INSTRUCTIONS TO FOLLOW:
Copy word for word, please, the lines of the entries below running from the one containing "This screenshot has width=515, height=397." to the one containing "Open the 1d 1h 55m remaining link", both ends included.
── GIVEN RECORDS
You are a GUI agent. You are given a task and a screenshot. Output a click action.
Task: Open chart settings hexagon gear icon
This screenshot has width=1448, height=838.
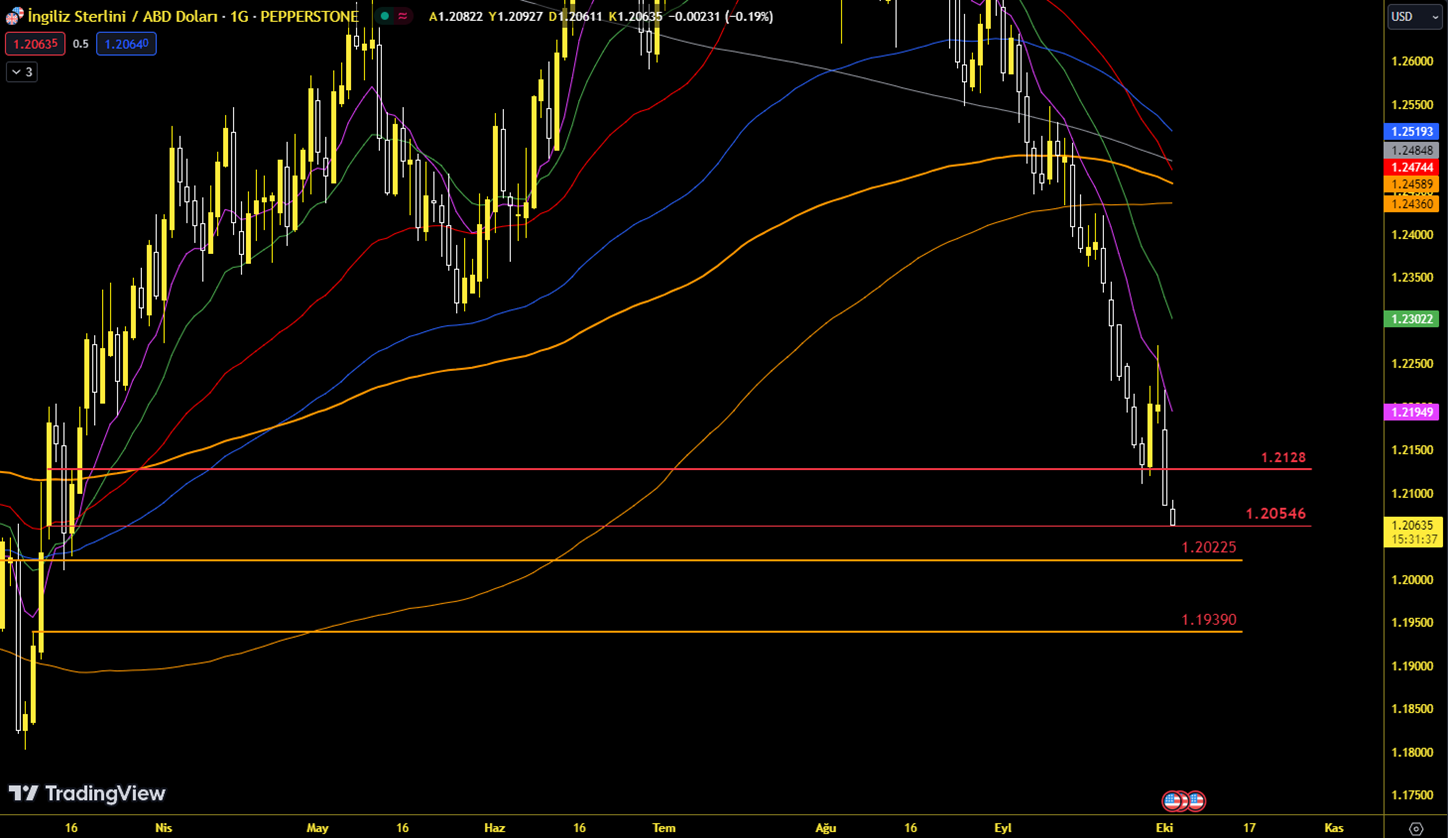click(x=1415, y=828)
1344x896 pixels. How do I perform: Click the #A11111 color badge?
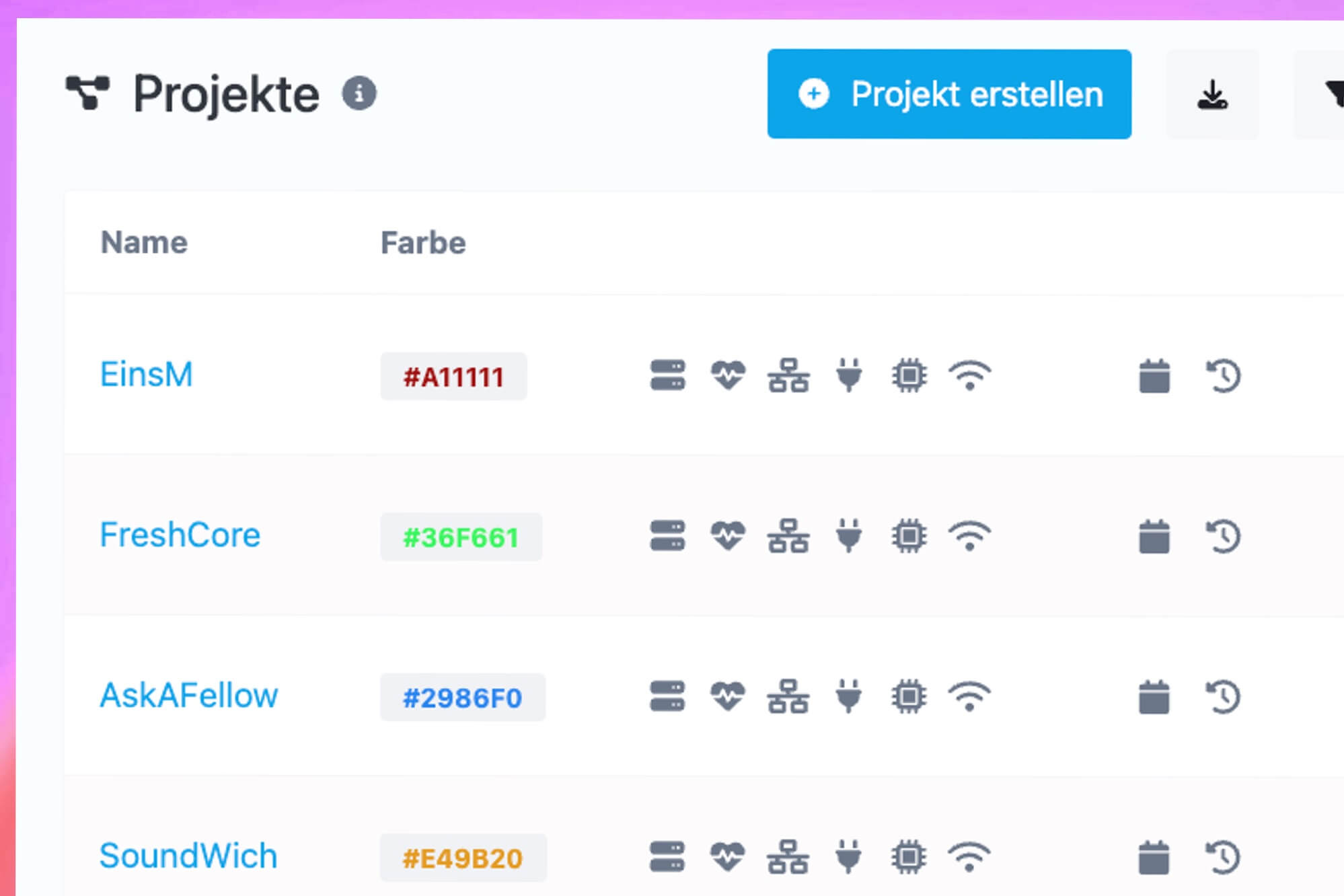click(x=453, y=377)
────
── GIVEN RECORDS
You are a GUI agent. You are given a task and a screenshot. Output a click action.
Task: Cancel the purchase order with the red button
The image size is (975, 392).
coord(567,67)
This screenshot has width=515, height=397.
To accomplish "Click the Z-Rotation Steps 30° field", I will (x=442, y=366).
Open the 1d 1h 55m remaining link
────
ANSWER TO THE PROBLEM:
This screenshot has width=515, height=397.
To accomplish "Click the Z-Rotation Steps 30° field", I will (x=442, y=366).
Open the 1d 1h 55m remaining link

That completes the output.